* **Uit te voeren werk**
Geef alle items hieronder regel voor regel ongewijzigd weer.

[Locatiegegevens van elementen en tekst]
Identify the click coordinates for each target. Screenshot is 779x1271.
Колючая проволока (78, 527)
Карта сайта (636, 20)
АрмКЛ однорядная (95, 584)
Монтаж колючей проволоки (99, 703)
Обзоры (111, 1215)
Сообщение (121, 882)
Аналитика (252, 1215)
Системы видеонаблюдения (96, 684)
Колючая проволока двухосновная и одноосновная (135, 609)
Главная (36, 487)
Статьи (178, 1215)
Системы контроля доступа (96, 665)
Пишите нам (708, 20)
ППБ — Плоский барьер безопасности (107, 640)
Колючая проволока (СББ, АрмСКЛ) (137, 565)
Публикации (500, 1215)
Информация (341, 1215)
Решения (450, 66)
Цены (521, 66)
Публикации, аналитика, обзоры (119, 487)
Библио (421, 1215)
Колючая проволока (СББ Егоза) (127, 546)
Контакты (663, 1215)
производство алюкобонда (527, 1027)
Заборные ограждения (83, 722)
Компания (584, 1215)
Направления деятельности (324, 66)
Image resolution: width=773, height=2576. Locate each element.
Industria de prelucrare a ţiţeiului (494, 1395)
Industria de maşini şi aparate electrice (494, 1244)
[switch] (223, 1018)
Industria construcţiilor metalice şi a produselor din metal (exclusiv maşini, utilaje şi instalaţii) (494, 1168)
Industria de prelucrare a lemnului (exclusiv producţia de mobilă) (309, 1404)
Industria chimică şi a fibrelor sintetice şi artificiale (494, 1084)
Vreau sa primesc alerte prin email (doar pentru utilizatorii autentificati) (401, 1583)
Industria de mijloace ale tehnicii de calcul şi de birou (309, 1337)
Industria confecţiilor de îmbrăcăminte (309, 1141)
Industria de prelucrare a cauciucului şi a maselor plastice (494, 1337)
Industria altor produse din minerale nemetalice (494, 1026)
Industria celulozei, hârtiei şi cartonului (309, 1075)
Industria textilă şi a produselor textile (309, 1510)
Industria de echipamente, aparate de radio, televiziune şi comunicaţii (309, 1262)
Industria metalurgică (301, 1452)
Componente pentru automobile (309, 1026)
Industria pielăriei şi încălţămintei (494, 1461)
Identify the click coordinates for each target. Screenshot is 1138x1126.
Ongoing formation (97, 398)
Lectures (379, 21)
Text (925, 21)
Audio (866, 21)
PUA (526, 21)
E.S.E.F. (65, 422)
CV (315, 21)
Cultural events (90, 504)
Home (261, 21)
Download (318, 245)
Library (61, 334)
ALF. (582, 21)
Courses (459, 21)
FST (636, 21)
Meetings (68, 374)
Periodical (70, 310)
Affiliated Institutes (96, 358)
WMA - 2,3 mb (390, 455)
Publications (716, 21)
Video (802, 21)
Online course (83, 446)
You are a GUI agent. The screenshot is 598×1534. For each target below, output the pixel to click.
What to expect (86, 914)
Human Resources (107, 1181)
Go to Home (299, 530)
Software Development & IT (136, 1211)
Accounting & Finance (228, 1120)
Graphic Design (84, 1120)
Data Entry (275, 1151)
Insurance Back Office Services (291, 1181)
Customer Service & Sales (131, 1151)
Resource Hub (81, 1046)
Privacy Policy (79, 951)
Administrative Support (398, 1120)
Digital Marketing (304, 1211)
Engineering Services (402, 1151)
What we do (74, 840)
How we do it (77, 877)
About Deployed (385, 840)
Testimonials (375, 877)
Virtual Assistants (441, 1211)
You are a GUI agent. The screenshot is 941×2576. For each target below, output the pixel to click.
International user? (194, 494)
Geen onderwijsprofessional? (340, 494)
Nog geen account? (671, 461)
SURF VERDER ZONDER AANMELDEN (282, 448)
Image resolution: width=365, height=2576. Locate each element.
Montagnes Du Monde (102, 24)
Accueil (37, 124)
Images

* **Uitgevoerde opdracht**
Identify the click coordinates for each target. Screenshot is 779x1271.
Колючая проволока (78, 527)
Карта сайта (636, 20)
АрмКЛ однорядная (95, 584)
Монтаж колючей проволоки (99, 703)
Обзоры (111, 1215)
Сообщение (121, 882)
Аналитика (252, 1215)
Системы видеонаблюдения (96, 684)
Колючая проволока двухосновная и одноосновная (135, 609)
Главная (36, 487)
Статьи (178, 1215)
Системы контроля доступа (96, 665)
Пишите нам (708, 20)
ППБ — Плоский барьер безопасности (107, 640)
Колючая проволока (СББ, АрмСКЛ) (137, 565)
Публикации (500, 1215)
Информация (341, 1215)
Решения (450, 66)
Цены (521, 66)
Публикации, аналитика, обзоры (119, 487)
Библио (421, 1215)
Колючая проволока (СББ Егоза) (127, 546)
Контакты (663, 1215)
производство алюкобонда (527, 1027)
Заборные ограждения (83, 722)
Компания (584, 1215)
Направления деятельности (324, 66)
Image resolution: width=773, height=2576. Locate each element.
Industria de prelucrare a ţiţeiului (494, 1395)
Industria de maşini şi aparate electrice (494, 1244)
[switch] (223, 1018)
Industria construcţiilor metalice şi a produselor din metal (exclusiv maşini, utilaje şi instalaţii) (494, 1168)
Industria de prelucrare a lemnului (exclusiv producţia de mobilă) (309, 1404)
Industria chimică şi a fibrelor sintetice şi artificiale (494, 1084)
Vreau sa primesc alerte prin email (doar pentru utilizatorii autentificati) (401, 1583)
Industria de mijloace ale tehnicii de calcul şi de birou (309, 1337)
Industria confecţiilor de îmbrăcăminte (309, 1141)
Industria de prelucrare a cauciucului şi a maselor plastice (494, 1337)
Industria altor produse din minerale nemetalice (494, 1026)
Industria celulozei, hârtiei şi cartonului (309, 1075)
Industria textilă şi a produselor textile (309, 1510)
Industria de echipamente, aparate de radio, televiziune şi comunicaţii (309, 1262)
Industria metalurgică (301, 1452)
Componente pentru automobile (309, 1026)
Industria pielăriei şi încălţămintei (494, 1461)
Identify the click coordinates for each target. Screenshot is 1138x1126.
Ongoing formation (97, 398)
Lectures (379, 21)
Text (925, 21)
Audio (866, 21)
PUA (526, 21)
E.S.E.F. (65, 422)
CV (315, 21)
Cultural events (90, 504)
Home (261, 21)
Download (318, 245)
Library (61, 334)
ALF. (582, 21)
Courses (459, 21)
FST (636, 21)
Meetings (68, 374)
Periodical (70, 310)
Affiliated Institutes (96, 358)
WMA - 2,3 mb (390, 455)
Publications (716, 21)
Video (802, 21)
Online course (83, 446)
You are a GUI agent. The screenshot is 598×1534. For each target below, output the pixel to click.
What to expect (86, 914)
Human Resources (107, 1181)
Go to Home (299, 530)
Software Development & IT (136, 1211)
Accounting & Finance (228, 1120)
Graphic Design (84, 1120)
Data Entry (275, 1151)
Insurance Back Office Services (291, 1181)
Customer Service & Sales (131, 1151)
Resource Hub (81, 1046)
Privacy Policy (79, 951)
Administrative Support (398, 1120)
Digital Marketing (304, 1211)
Engineering Services (402, 1151)
What we do (74, 840)
How we do it (77, 877)
About Deployed (385, 840)
Testimonials (375, 877)
Virtual Assistants (441, 1211)
You are a GUI agent. The screenshot is 941×2576. For each target below, output the pixel to click.
International user? (194, 494)
Geen onderwijsprofessional? (340, 494)
Nog geen account? (671, 461)
SURF VERDER ZONDER AANMELDEN (282, 448)
Image resolution: width=365, height=2576. Locate each element.
Montagnes Du Monde (102, 24)
Accueil (37, 124)
Images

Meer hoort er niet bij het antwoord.